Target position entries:
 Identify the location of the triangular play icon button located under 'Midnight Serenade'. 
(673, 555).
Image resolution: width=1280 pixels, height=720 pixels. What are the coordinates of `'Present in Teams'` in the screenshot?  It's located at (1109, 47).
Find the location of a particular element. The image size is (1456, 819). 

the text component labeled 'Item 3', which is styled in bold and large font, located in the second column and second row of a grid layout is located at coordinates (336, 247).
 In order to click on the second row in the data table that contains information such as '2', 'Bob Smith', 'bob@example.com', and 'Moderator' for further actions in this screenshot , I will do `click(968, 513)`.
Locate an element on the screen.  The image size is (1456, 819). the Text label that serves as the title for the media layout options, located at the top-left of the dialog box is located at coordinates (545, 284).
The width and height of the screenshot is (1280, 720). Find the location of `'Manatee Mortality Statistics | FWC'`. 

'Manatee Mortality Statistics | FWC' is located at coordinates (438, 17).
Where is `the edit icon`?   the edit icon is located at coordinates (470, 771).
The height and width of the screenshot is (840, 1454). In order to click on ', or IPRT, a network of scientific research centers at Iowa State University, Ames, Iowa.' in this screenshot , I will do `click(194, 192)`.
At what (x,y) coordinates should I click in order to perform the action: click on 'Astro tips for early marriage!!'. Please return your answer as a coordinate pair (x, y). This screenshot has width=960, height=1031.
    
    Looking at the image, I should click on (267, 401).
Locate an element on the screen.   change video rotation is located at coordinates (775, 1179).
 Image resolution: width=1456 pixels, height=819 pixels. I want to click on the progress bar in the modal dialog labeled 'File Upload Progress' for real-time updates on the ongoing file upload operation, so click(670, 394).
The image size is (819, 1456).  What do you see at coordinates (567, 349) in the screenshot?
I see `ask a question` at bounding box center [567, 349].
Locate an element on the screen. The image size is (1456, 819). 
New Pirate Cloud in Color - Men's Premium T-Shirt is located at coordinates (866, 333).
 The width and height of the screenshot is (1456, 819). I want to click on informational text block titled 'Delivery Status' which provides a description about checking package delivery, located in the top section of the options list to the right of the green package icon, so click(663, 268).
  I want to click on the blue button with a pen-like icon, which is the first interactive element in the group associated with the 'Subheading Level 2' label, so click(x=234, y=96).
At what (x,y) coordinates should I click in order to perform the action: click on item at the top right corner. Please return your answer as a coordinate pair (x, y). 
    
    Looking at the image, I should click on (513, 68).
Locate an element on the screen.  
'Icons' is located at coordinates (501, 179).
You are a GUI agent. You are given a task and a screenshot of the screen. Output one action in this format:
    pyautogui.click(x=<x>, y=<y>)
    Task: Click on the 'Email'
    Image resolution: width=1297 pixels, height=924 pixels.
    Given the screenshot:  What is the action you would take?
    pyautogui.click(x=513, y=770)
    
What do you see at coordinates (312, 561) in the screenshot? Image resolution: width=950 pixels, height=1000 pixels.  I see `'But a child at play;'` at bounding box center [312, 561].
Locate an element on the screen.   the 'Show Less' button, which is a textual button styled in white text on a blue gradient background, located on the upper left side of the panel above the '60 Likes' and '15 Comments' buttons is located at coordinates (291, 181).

Given problem: Rewrite the stretch from the line containing "You are a GUI" through the end of the entries, replacing every "screenshot" with "screen capture" and leaving everything else unchanged.

Answer in full:
You are a GUI agent. You are given a task and a screen capture of the screen. Output one action in this format:
    pyautogui.click(x=<x>, y=<y>)
    Task: Click on the 'Email'
    Image resolution: width=1297 pixels, height=924 pixels.
    Given the screen capture:  What is the action you would take?
    pyautogui.click(x=513, y=770)
    
What do you see at coordinates (312, 561) in the screen capture? Image resolution: width=950 pixels, height=1000 pixels.  I see `'But a child at play;'` at bounding box center [312, 561].
Locate an element on the screen.   the 'Show Less' button, which is a textual button styled in white text on a blue gradient background, located on the upper left side of the panel above the '60 Likes' and '15 Comments' buttons is located at coordinates (291, 181).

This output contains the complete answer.